The standoff between authorities and the hard-line mullahs from the Red Mosque continued April 11. Despite a second meeting with ruling Pakistan Muslim League (PML) party chief Chaudhry Shujaat Hussain, the two top clerics at the mosque/madrassa complex — Maulana Abdul Aziz and Ghazi Abdul Rasheed — are in no mood to negotiate an end to the standoff at the mosque and its affiliated madrassa, Jamia Hafsa. Meanwhile, senior Cabinet members are at odds over how to resolve the matter; some advocate an ironhanded policy, while others urge caution.
Meanwhile, in northwestern Pakistan, fighting between Pashtun tribesmen and transnational jihadist elements is continuing in the South Waziristan agency of the Federally Administered Tribal Areas (FATA). A PML parliament member appealed to Pakistani President Gen. Pervez Musharraf to deploy the army to quell raging Sunni-Shiite clashes in FATA’s Kurram agency.
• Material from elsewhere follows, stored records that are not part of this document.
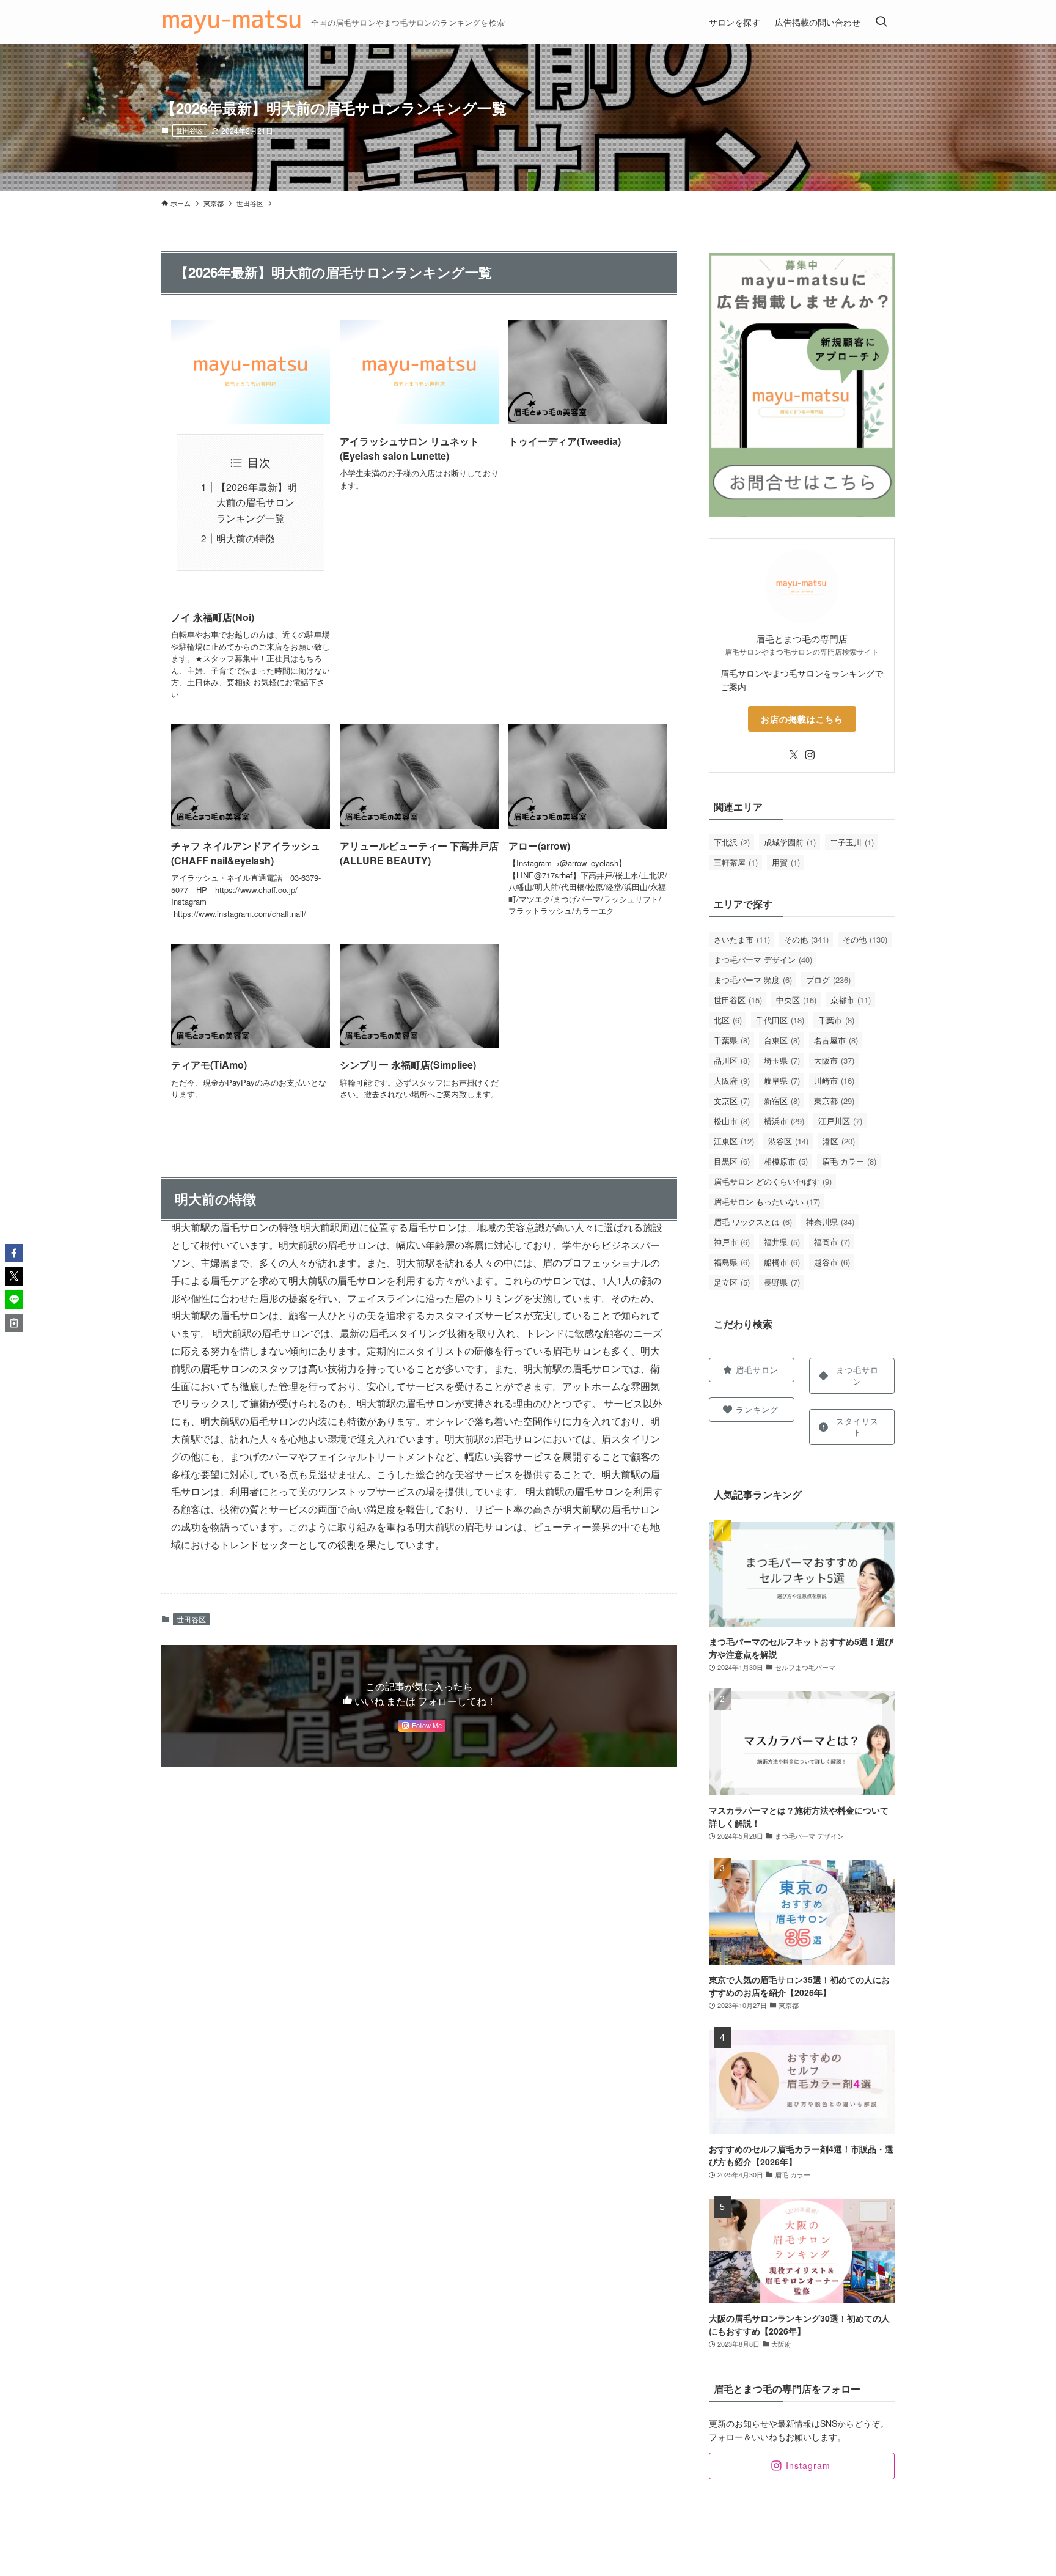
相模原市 (786, 1161)
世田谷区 (189, 130)
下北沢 (732, 842)
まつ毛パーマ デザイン (763, 959)
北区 (728, 1020)
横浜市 (784, 1121)
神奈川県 (830, 1221)
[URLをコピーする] (14, 1323)
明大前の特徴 (245, 538)
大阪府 (732, 1080)
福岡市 (832, 1242)
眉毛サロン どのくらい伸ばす (773, 1181)
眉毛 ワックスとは (753, 1221)
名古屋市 (836, 1040)
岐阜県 (782, 1080)
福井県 (782, 1242)
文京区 (732, 1100)
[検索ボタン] (881, 22)
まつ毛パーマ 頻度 (753, 979)
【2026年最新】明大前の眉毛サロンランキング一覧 (256, 502)
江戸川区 (840, 1121)
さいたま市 (742, 939)
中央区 (796, 1000)
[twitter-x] (794, 755)
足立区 (732, 1282)
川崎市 (834, 1080)
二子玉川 (852, 842)
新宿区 (782, 1100)
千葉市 (836, 1020)
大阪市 (834, 1060)
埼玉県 (782, 1060)
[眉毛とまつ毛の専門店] (231, 22)
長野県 (782, 1282)
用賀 (786, 862)
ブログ (828, 979)
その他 (806, 939)
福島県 (732, 1262)
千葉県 (732, 1040)
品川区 (732, 1060)
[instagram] (810, 755)
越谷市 (832, 1262)
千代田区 (780, 1020)
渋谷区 (788, 1141)
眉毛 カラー (849, 1161)
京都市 (851, 1000)
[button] (14, 1253)
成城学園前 (790, 842)
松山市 (732, 1121)
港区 (839, 1141)
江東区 (734, 1141)
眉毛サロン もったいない (767, 1201)
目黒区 (732, 1161)
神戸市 (732, 1242)
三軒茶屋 (736, 862)
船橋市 (782, 1262)
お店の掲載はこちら (802, 719)
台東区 (782, 1040)
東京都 (834, 1100)
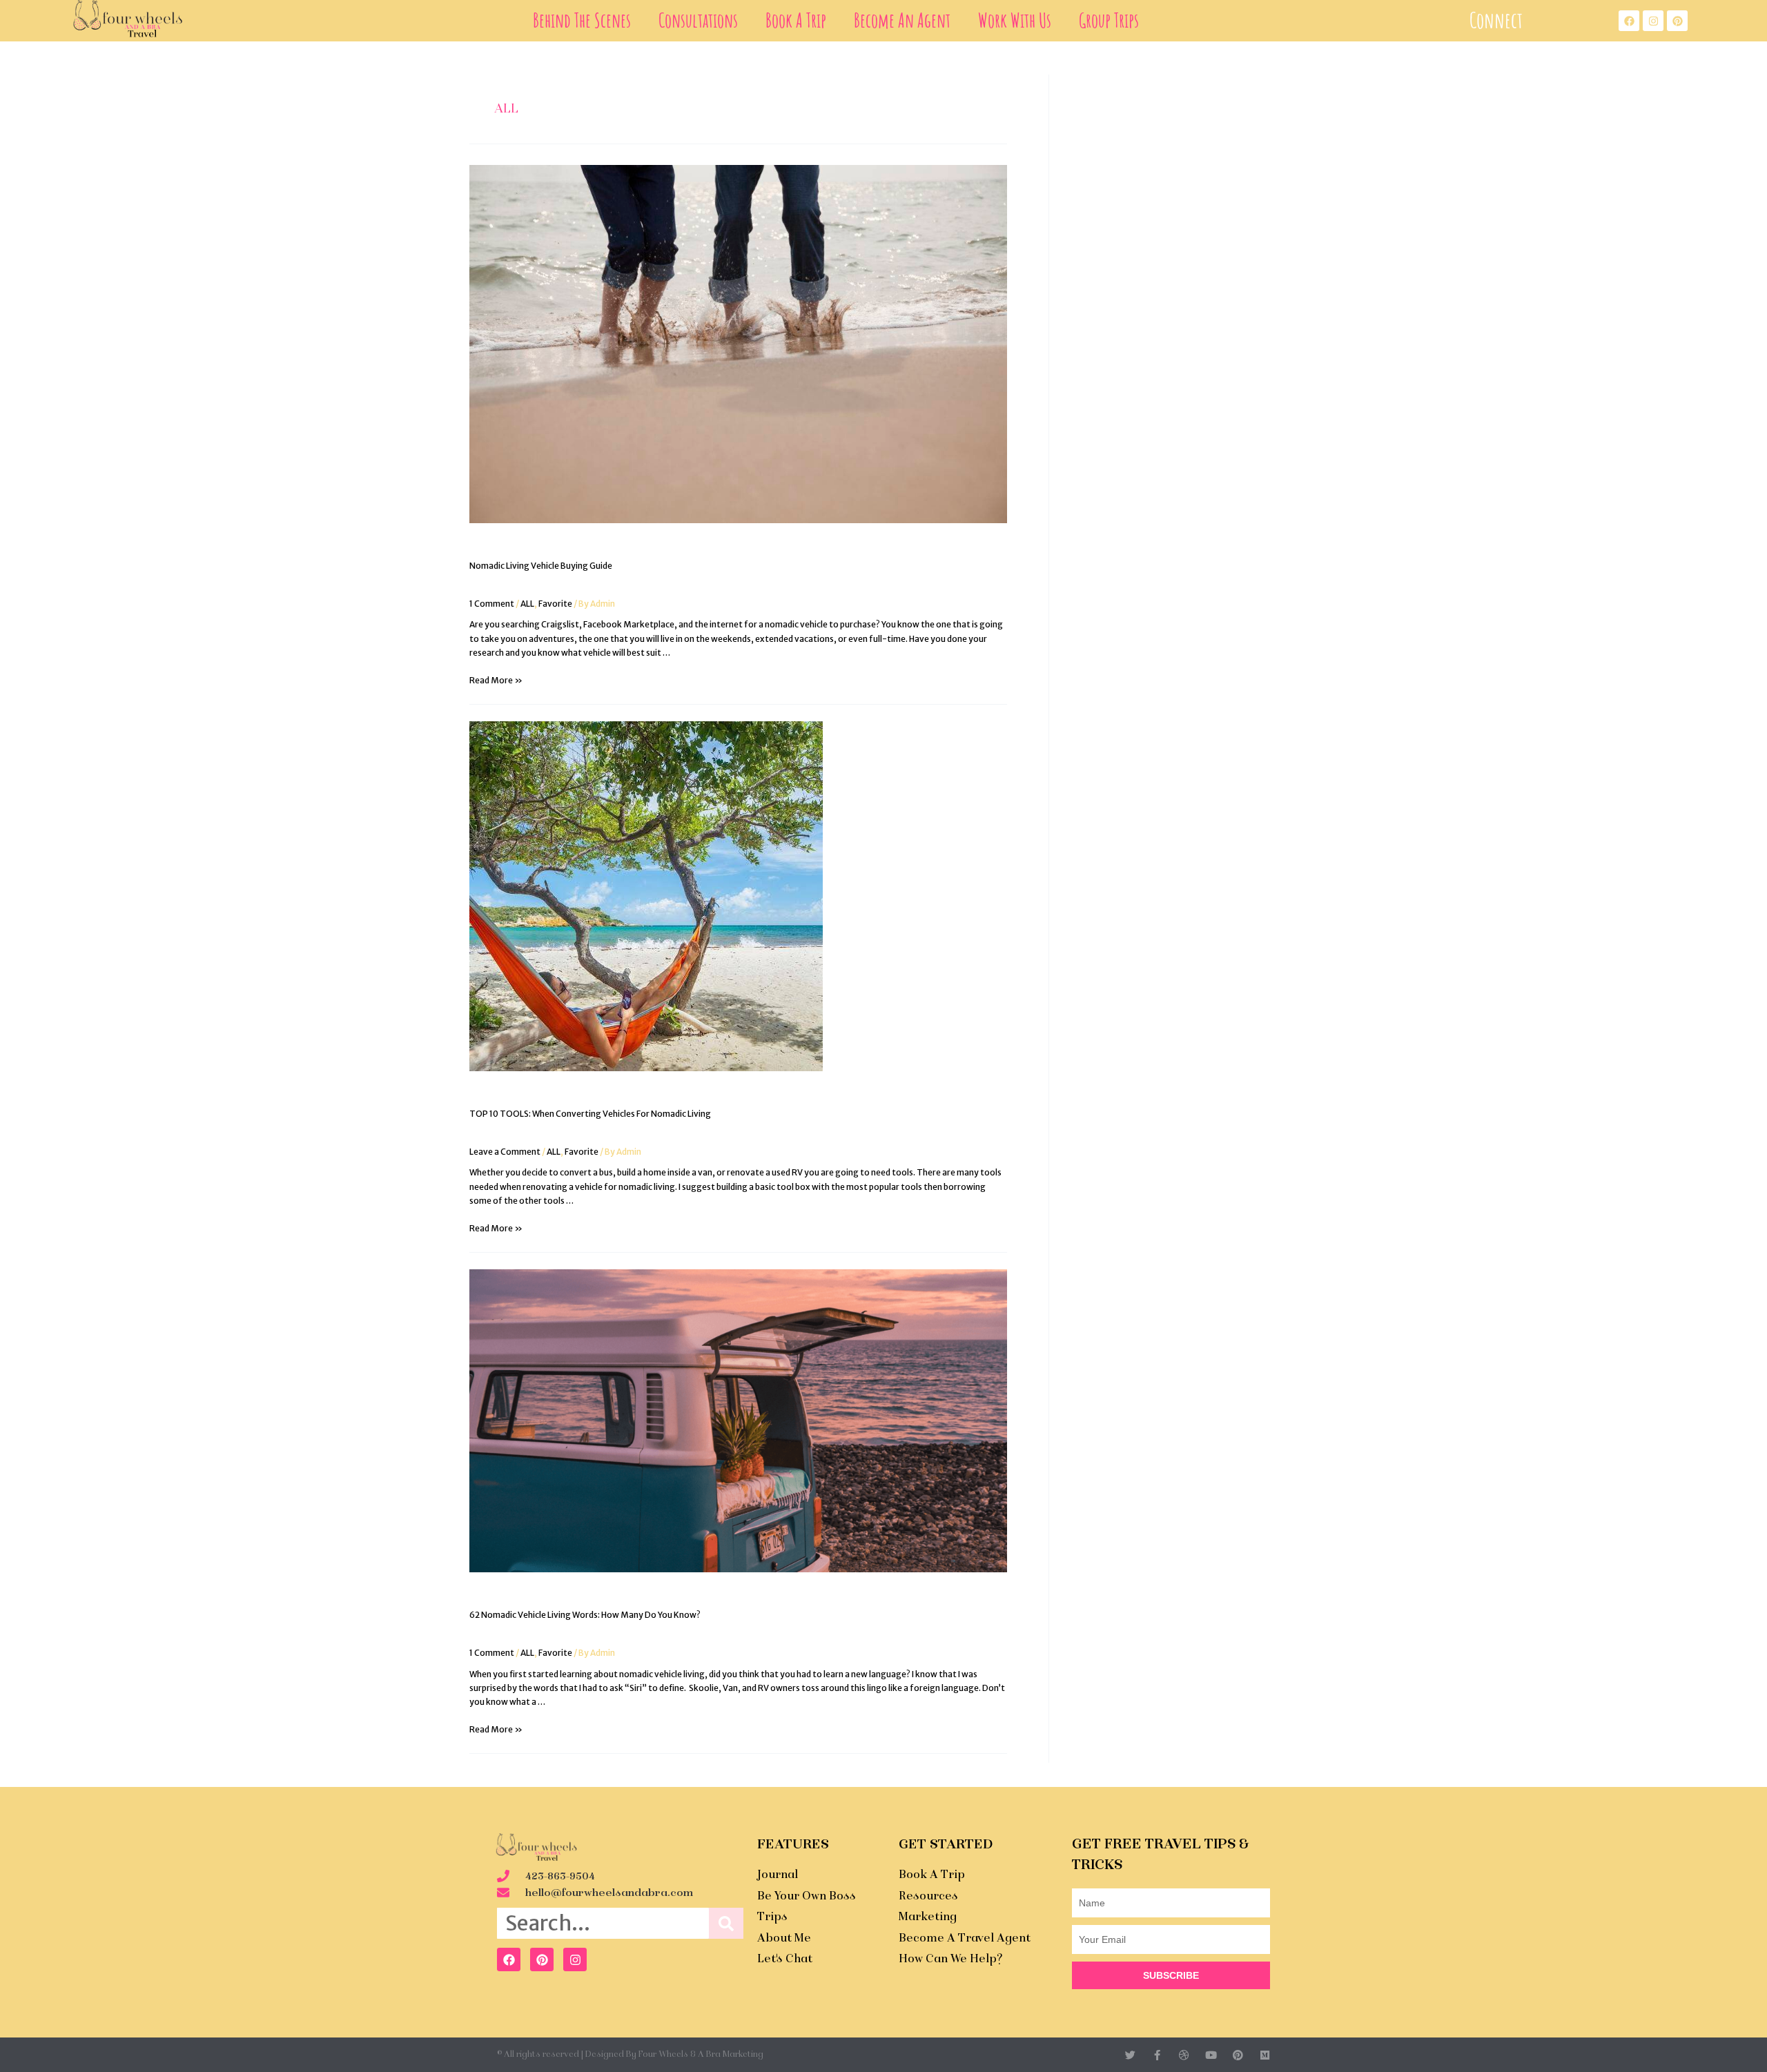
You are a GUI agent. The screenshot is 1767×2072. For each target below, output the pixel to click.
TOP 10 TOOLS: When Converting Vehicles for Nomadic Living (590, 1113)
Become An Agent (902, 20)
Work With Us (1014, 20)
In Karachi, a new kind of sectarian violence has emerged; a Barelvi religious group (the main school of thought in Pakistan that adheres to Sunni Islam’s Sufi leanings) used high-powered assault rifles to attack Wahhabi mosques April 10 in retaliation for a jihadist suicide attack that killed top leaders of the Sunni Tehreek.
Pakistani President Gen. Pervez Musharraf did the opposite of Ataturk, who set up the scheme of two secular parties to be in-power and loyal opposition. Musharraf’s reliance on religious parties may now be catching up with him. We shall see.